Start of Data provided
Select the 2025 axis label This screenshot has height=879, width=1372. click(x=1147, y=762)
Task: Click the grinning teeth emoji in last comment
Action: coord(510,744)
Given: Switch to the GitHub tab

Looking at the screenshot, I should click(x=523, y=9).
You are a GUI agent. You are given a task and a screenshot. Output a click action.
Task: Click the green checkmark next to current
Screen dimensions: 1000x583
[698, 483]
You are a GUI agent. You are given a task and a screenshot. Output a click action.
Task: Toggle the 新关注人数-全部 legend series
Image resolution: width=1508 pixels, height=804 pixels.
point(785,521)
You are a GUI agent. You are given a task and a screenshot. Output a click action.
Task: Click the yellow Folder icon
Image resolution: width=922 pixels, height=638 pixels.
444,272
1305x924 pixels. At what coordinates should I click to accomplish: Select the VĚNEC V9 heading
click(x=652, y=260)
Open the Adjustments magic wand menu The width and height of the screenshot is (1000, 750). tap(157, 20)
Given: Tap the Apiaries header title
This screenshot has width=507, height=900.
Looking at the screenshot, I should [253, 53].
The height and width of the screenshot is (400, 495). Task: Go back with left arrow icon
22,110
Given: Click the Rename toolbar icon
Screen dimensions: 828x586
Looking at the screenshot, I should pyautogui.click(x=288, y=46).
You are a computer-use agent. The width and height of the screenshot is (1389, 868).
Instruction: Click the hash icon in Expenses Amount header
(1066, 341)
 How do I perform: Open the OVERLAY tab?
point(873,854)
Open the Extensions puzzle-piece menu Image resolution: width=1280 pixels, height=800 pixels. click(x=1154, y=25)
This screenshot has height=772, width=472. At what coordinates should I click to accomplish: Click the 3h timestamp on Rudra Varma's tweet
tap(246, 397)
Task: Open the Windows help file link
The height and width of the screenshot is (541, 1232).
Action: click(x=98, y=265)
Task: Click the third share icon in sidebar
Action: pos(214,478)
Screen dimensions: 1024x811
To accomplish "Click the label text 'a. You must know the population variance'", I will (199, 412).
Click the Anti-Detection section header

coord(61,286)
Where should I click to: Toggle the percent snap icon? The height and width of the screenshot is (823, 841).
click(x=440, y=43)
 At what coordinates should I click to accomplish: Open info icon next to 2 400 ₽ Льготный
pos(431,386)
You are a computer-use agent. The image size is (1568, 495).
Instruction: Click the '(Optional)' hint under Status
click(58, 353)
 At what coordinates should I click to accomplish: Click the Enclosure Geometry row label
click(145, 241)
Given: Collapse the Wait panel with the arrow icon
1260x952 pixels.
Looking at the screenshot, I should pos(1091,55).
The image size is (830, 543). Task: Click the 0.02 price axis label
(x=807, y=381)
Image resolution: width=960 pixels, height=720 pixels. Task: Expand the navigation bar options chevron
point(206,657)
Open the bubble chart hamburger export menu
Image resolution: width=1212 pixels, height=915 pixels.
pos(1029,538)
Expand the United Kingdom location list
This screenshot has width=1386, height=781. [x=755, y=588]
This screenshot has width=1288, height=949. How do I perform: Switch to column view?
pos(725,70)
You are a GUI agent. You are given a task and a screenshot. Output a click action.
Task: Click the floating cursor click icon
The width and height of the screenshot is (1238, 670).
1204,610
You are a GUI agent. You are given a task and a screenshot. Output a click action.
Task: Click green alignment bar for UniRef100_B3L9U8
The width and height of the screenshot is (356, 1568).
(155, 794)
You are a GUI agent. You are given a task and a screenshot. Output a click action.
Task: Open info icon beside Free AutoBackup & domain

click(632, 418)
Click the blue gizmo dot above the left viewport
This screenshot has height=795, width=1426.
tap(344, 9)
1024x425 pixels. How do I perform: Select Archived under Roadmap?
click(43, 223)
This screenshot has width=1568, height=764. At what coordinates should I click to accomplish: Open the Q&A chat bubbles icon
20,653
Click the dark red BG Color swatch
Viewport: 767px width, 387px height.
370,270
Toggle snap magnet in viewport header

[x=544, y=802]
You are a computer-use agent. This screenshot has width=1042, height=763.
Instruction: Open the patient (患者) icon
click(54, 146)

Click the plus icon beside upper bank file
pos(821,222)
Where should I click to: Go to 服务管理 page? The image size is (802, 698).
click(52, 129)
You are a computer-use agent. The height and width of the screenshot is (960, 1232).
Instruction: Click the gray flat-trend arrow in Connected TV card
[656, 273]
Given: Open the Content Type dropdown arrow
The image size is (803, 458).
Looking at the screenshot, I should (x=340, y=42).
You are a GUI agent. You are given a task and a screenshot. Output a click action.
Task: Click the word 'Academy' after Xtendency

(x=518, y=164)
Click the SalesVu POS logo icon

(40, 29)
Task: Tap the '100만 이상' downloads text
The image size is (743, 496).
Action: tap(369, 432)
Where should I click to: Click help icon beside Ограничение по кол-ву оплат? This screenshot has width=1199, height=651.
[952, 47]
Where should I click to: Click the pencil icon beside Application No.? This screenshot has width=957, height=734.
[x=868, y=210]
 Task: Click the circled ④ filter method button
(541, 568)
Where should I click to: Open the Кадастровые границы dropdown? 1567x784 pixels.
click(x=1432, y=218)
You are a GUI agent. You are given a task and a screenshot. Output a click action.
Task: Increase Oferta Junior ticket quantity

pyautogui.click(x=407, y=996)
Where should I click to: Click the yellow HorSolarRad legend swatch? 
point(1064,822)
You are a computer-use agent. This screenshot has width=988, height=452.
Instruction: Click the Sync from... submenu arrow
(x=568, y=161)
End of Data provided
◆ **Problem to solve**
Pick out each line in the entries above that contains the word "next" and copy it.

◆ **Reply to the task**
Task: Click the green checkmark next to current
 At what coordinates should I click to accomplish: Open info icon next to 2 400 ₽ Льготный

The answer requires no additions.